I have no idea what happened from these consultations. What I do know is that the Deaf Society, by this time a services branch of the Can Do Group called Deaf Can Do, has this week handed over its services to Deaf Connect. Whether this is what the Deaf community asked for in their message through the consultations, I don’t know. But this is what is happening.
Deaf Connect are a huge group. They started from a merger with the Queensland Deaf Society and NSW Deaf Society. They have recently expanded to the Northern Territory and now they have taken over Deaf services in South Australia. Their CEO is a Deaf man, Brett Casey. They aggressively seek and employ Deaf talent into management roles. They are definitely PRO DEAF!
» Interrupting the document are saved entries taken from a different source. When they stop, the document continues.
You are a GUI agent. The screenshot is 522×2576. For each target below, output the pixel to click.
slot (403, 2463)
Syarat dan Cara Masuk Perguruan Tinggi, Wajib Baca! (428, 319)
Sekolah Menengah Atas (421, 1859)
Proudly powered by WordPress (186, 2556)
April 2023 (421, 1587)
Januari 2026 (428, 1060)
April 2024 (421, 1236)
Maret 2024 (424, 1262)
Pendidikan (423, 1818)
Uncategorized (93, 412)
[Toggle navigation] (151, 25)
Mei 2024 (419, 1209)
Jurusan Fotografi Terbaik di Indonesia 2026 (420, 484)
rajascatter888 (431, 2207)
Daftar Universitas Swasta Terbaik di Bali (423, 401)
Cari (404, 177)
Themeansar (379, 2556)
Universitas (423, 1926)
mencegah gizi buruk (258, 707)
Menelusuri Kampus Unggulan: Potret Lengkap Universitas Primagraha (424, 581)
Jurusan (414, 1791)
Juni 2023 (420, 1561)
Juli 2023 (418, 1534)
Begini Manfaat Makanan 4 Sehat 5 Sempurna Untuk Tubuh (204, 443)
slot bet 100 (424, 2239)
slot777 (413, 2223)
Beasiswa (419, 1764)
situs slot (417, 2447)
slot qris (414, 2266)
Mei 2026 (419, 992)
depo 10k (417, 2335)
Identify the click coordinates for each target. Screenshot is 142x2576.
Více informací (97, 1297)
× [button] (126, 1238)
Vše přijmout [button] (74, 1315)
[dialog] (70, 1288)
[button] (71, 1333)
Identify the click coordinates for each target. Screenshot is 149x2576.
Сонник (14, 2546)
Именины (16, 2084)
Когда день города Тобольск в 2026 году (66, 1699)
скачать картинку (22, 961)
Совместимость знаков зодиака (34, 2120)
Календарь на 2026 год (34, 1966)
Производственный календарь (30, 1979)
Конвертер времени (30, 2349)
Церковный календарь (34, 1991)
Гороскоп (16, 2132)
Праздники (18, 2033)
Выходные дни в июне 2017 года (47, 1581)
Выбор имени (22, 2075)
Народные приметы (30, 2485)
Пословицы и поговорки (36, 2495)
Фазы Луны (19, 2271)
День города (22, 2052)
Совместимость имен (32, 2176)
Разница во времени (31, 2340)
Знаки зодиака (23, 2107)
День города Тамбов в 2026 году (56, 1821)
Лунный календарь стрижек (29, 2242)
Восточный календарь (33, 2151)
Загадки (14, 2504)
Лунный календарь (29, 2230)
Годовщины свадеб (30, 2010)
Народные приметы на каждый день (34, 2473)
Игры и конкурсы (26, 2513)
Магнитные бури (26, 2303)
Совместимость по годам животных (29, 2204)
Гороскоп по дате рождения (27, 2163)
Last night (4/3/22) they held an information session with the South Australian Deaf community. I understand that around 80 people attended. Details are sketchy, but I understand that in taking over the services, equity and funding from the old Royal South Australian Deaf Society was not transferred to them. I understand that the audiology business, set up with Deaf Society funding and quite profitable, remains with the Can Do Group.
What of that trust fund? Is it gone forever? Have the Can Do Group hoodwinked the Deaf community? Have they washed their hands of the Deaf community and said to Deaf Connect – “Here, you have the services, we don’t want them”?
Deaf Connect are a huge franchise. I have no doubt that CEO, Brett Casey, will engage and involve the South Australian Deaf community properly. But, what of that trust fund that was generated from the sale of 262? Will it be handed back to the rightful owners, the South Australian Deaf community? Those funds came from the blood, sweat and tears of that community. Are those funds lost forever, swallowed up into the massive coffers of the Can Do Group?
I wish Deaf Connect well as they service the wonderful South Australian Deaf community. But for me it seems that it really is THE END! And those questions I have asked, hopefully there are some answers!
IN MEMORY OF THE WONDERFUL BARRY PRIORI, WHO PASSED AWAY THIS WEEK!